[Text and element pointing rows]
╭──
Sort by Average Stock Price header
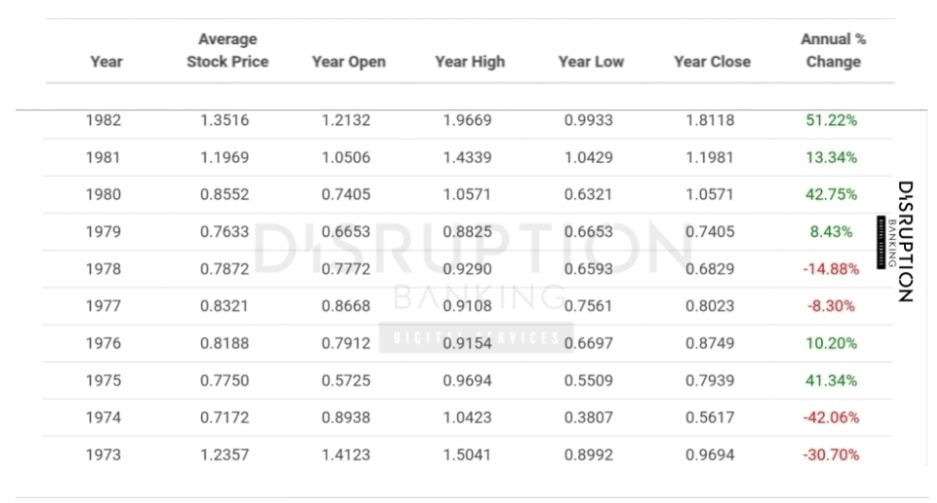 pos(227,50)
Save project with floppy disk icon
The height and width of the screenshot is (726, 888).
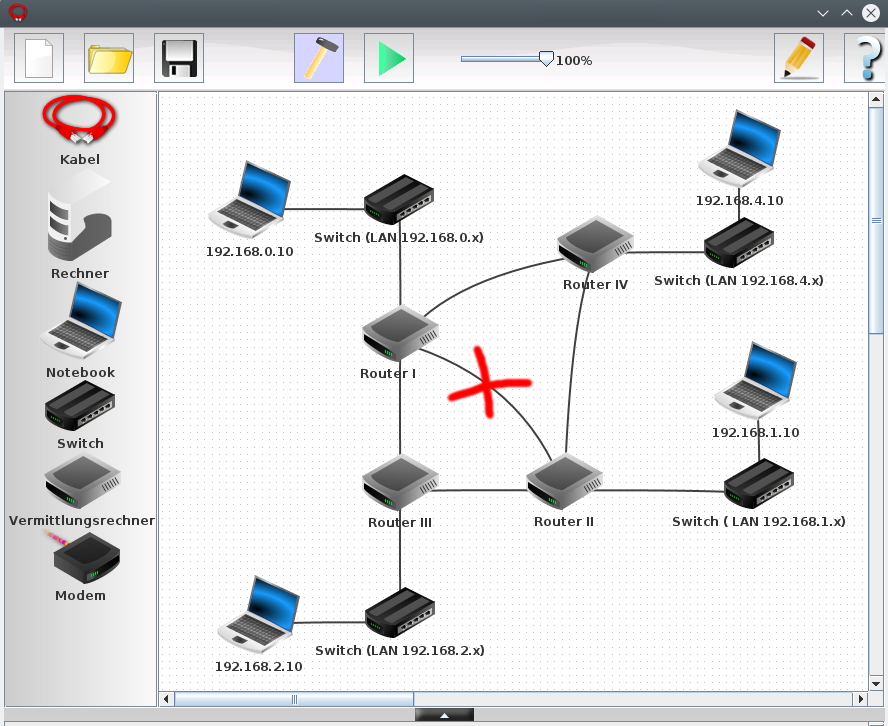pyautogui.click(x=179, y=59)
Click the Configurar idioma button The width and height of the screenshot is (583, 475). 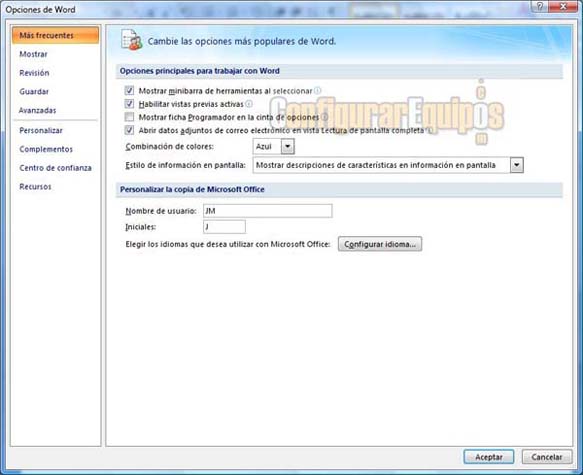coord(380,244)

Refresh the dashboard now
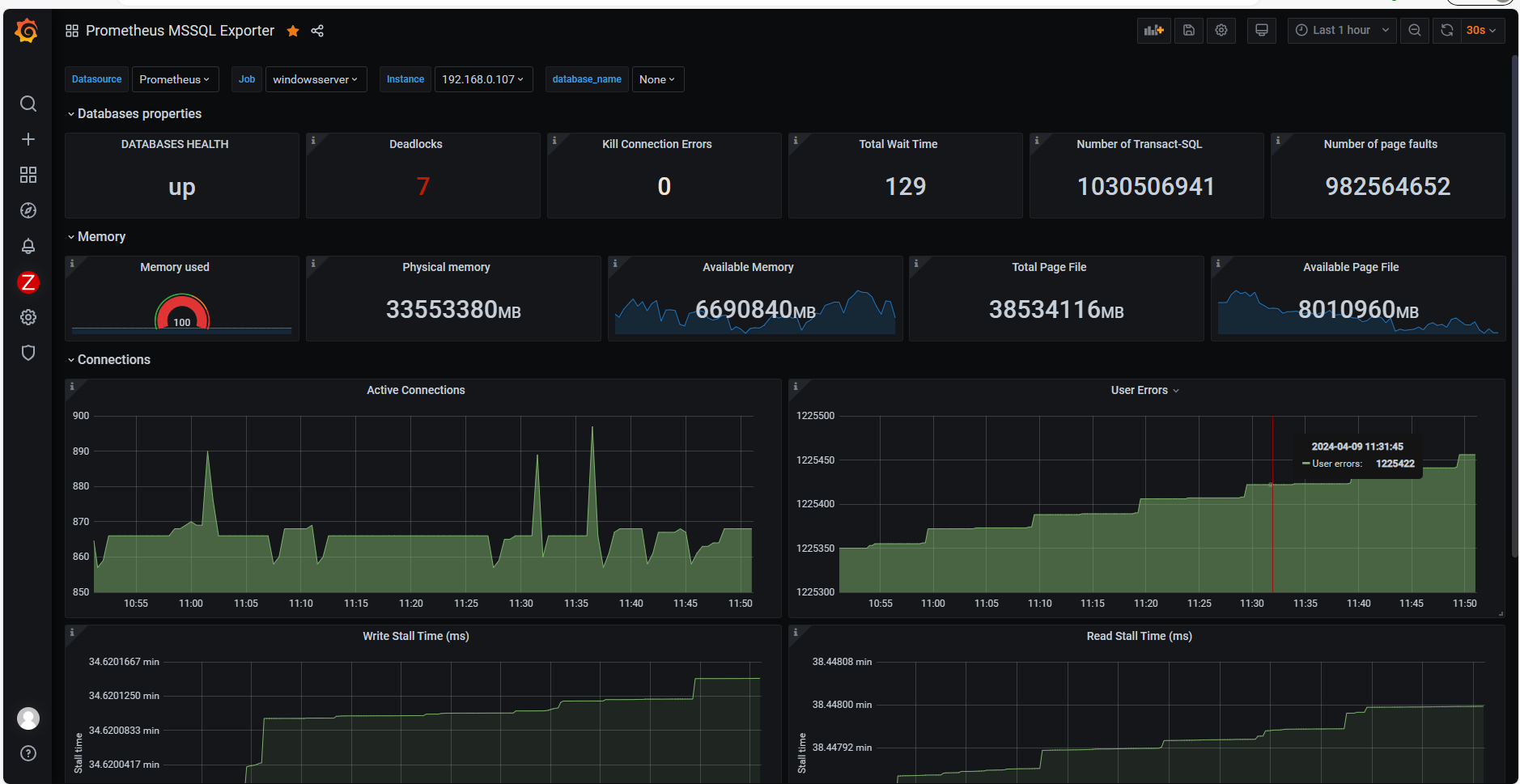tap(1446, 30)
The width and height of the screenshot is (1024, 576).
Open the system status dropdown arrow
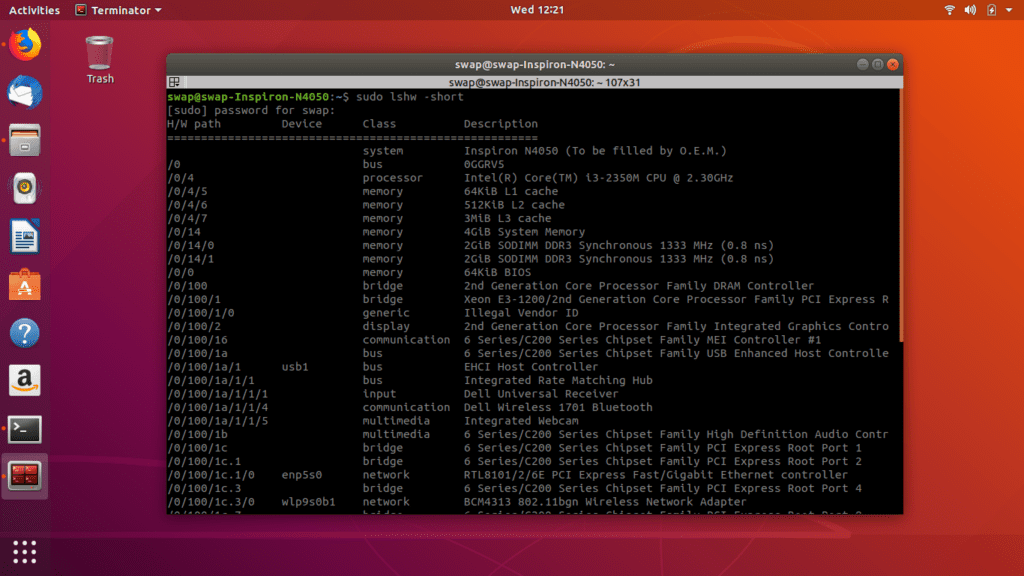coord(1009,10)
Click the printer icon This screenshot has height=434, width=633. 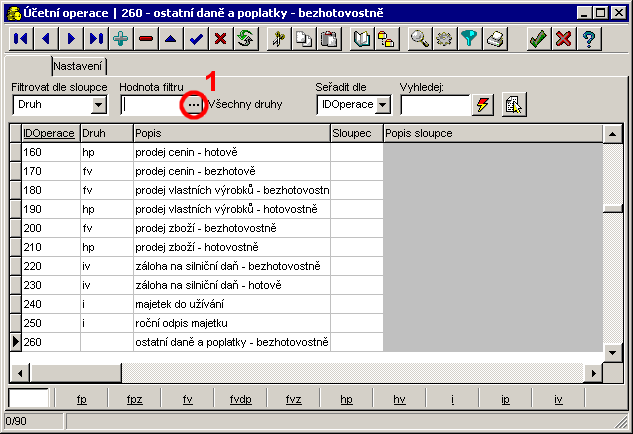point(495,38)
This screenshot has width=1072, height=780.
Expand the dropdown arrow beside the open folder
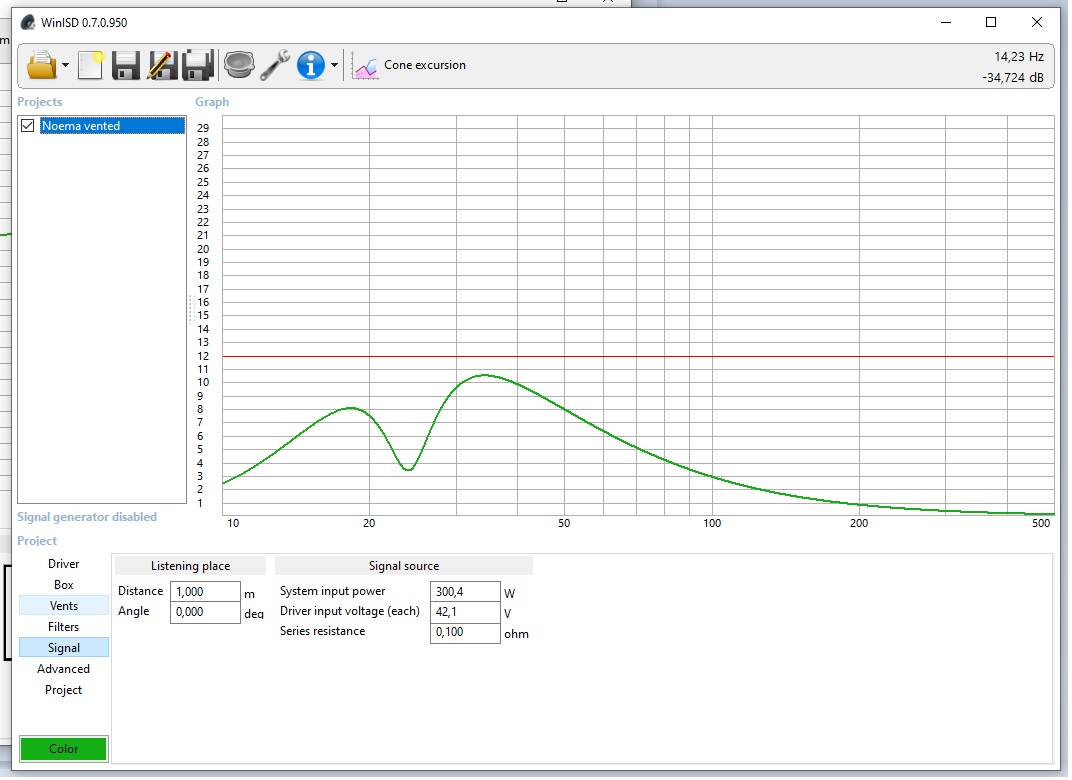pos(65,66)
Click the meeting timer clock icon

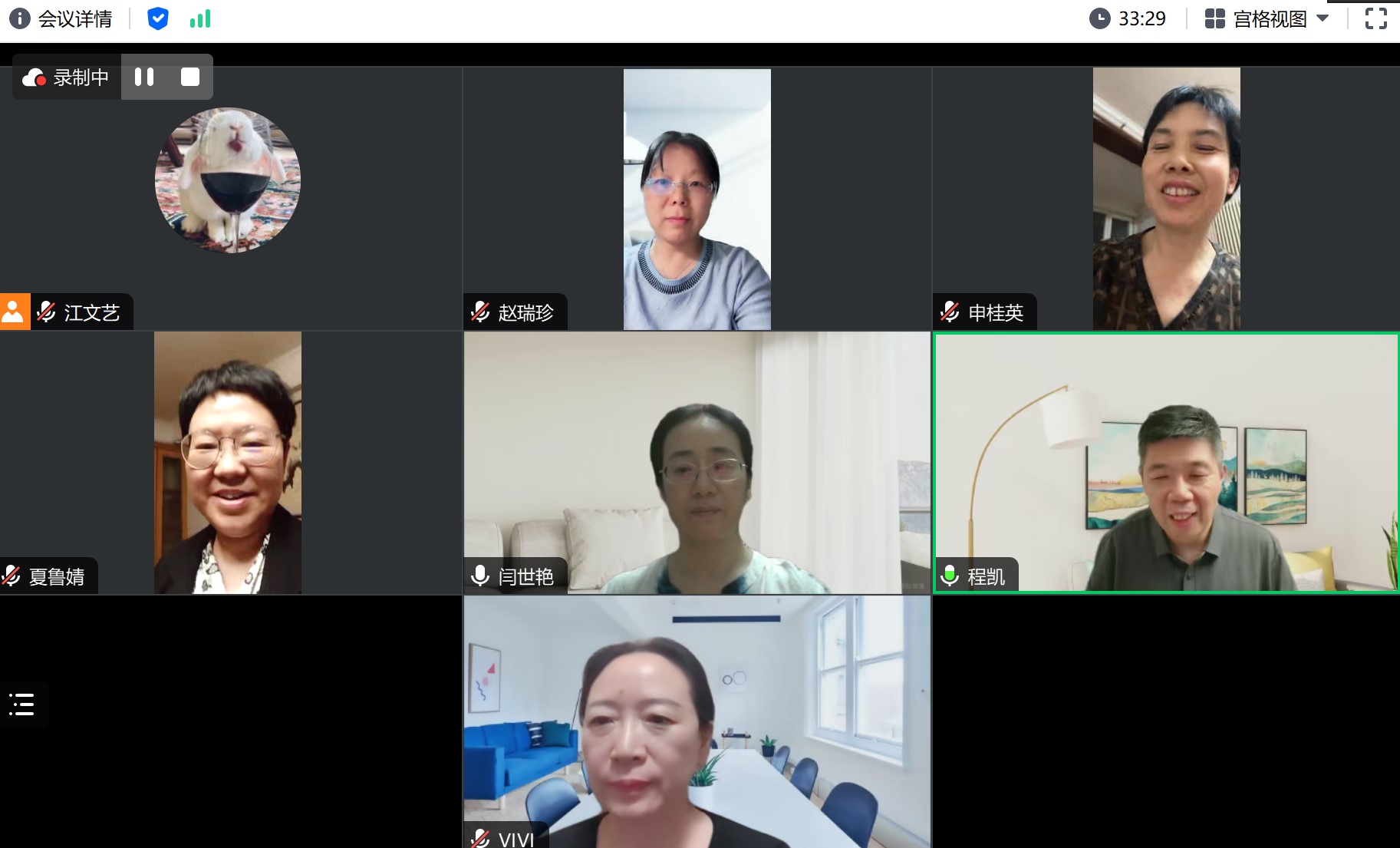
╰──
• **Brief**:
Update the rows beginning at the line that has "This screenshot has width=1072, height=780." and ending with the last row, putting "file folder" in place of "open folder" and keeping everything else unchanged. Omit the pictures from your answer.

• **Expected answer**:
This screenshot has width=1072, height=780.
Expand the dropdown arrow beside the file folder
pos(65,66)
Click the meeting timer clock icon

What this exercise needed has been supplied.